[Given records]

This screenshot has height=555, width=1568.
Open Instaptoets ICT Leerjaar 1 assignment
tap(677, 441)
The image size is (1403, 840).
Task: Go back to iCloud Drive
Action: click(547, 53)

[Exercise directions]
Give the entries again exactly, every one.

[Written response]
This screenshot has height=555, width=1568.
Open Instaptoets ICT Leerjaar 1 assignment
tap(677, 441)
The image size is (1403, 840).
Task: Go back to iCloud Drive
Action: click(547, 53)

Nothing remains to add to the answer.